=== Exercise ===
Search the entries below for "Screen dimensions: 870x455". Give that line and all the lines after it again, exactly, through the last, without pictures.

(Stored data entries)
-- Opening Marker --
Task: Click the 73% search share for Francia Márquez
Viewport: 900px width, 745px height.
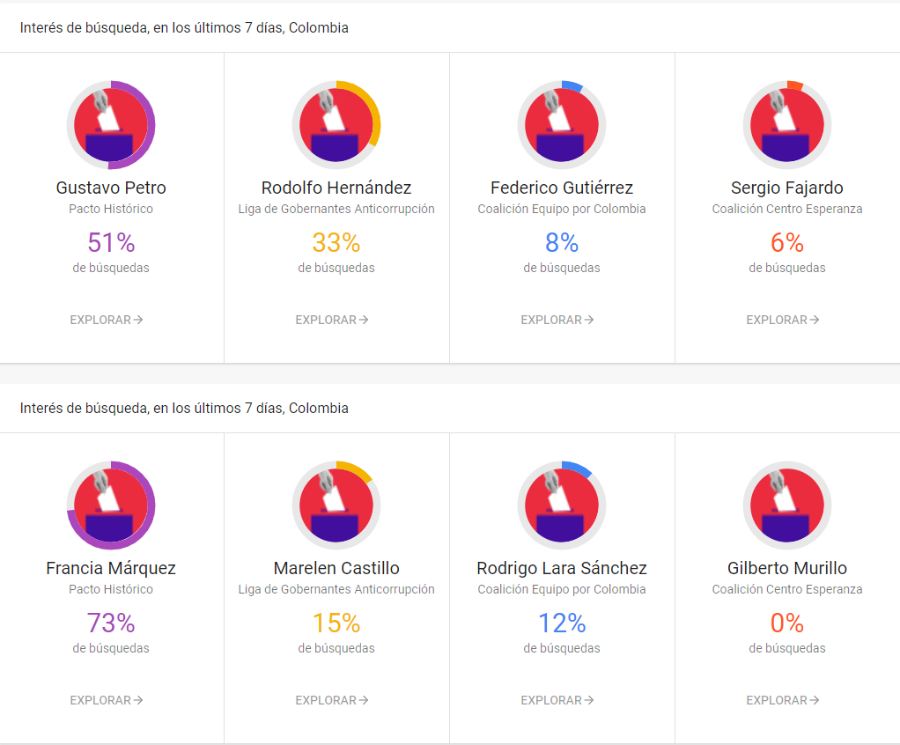Action: [111, 623]
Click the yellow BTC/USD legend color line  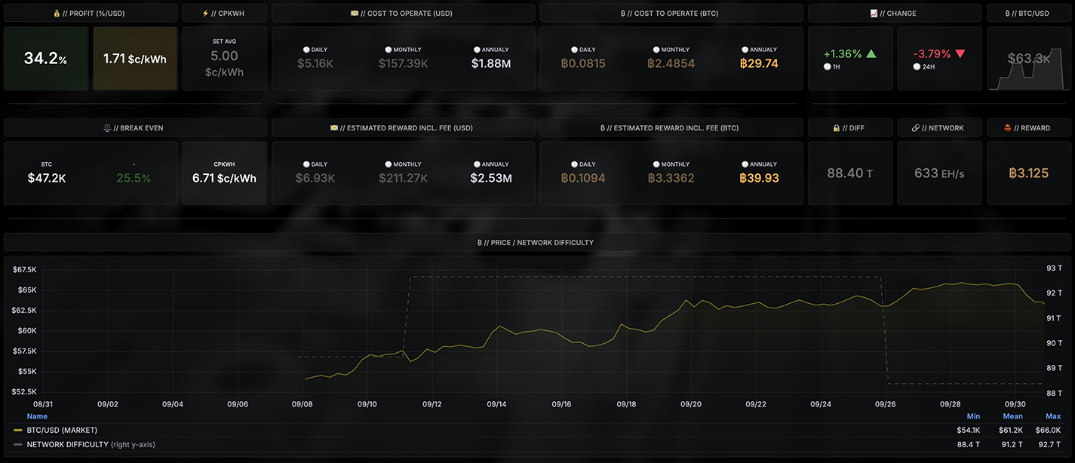click(18, 430)
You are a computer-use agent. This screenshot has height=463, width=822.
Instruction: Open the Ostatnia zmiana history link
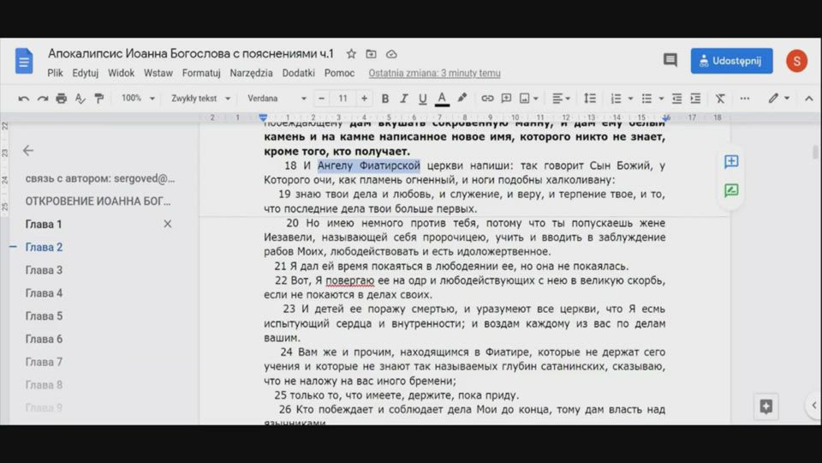point(434,74)
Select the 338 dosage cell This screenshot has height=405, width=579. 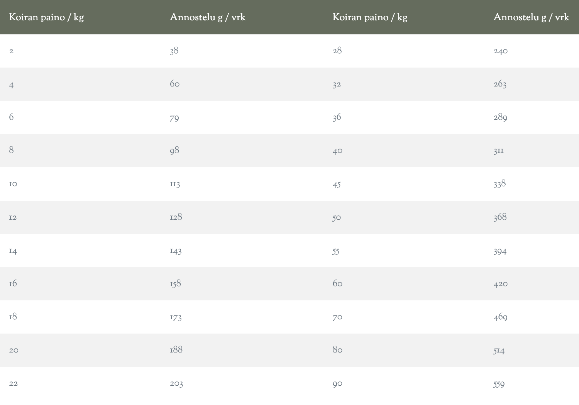click(x=499, y=184)
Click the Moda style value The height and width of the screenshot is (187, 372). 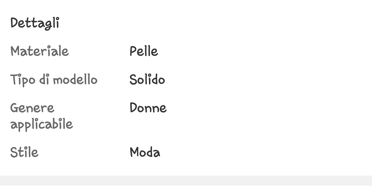pyautogui.click(x=145, y=152)
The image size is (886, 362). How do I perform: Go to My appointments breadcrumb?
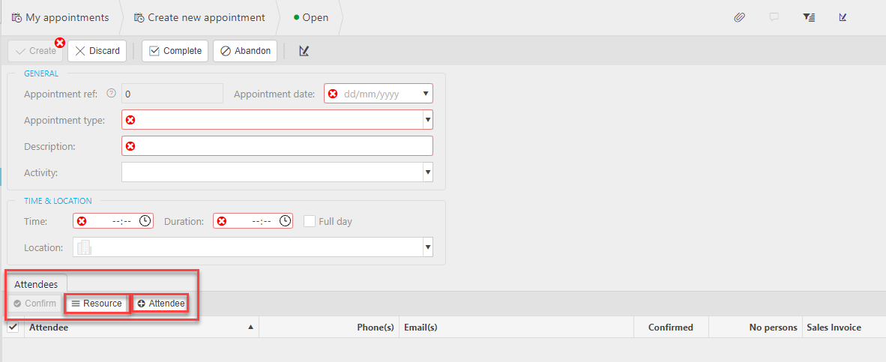tap(60, 17)
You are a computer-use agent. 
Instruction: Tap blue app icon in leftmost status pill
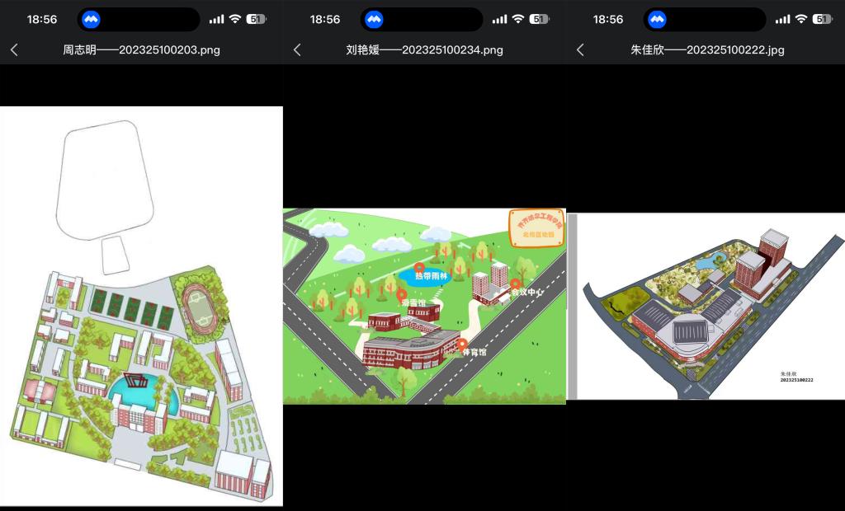click(x=91, y=19)
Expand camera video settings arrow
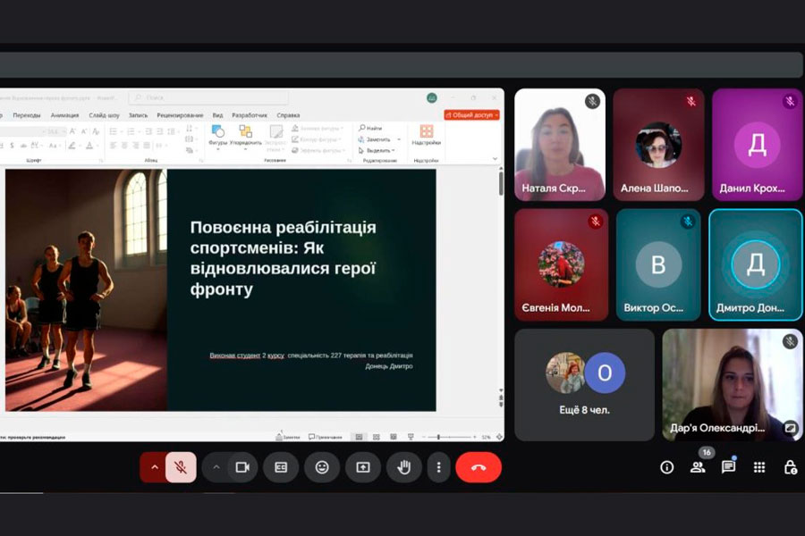 pos(216,467)
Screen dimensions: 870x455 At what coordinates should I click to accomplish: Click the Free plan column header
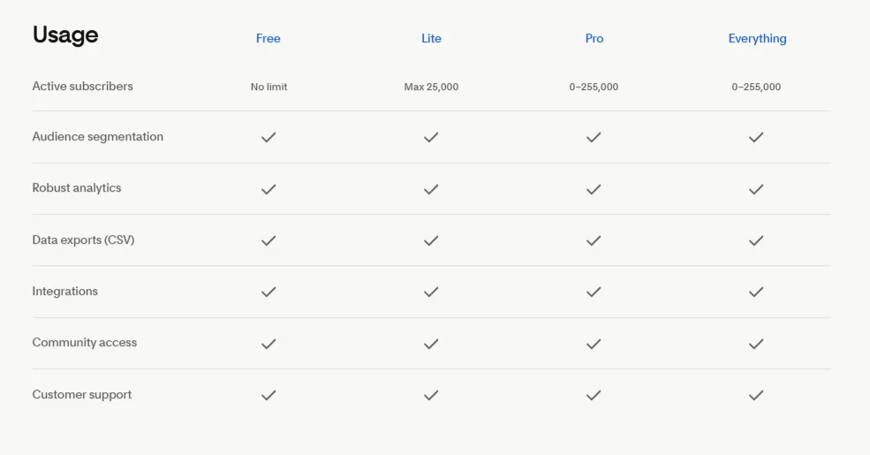pos(268,38)
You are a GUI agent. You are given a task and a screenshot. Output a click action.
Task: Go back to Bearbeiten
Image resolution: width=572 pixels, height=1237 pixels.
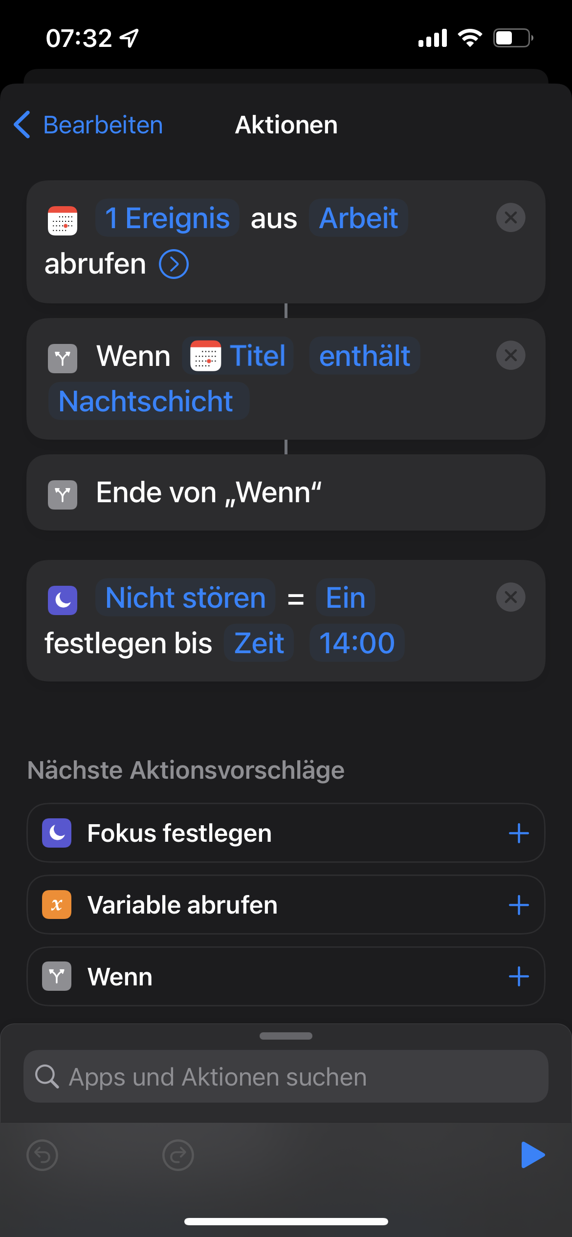click(88, 125)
-- Closing Marker --
=== Result for this exercise ===
Screen dimensions: 870x455 At what coordinates should I click to accomplish: Click the Free plan column header
pos(268,38)
You are a GUI agent. You are given a task and a screenshot. Output a click action.
Task: Go back to Bearbeiten
Image resolution: width=572 pixels, height=1237 pixels.
click(88, 125)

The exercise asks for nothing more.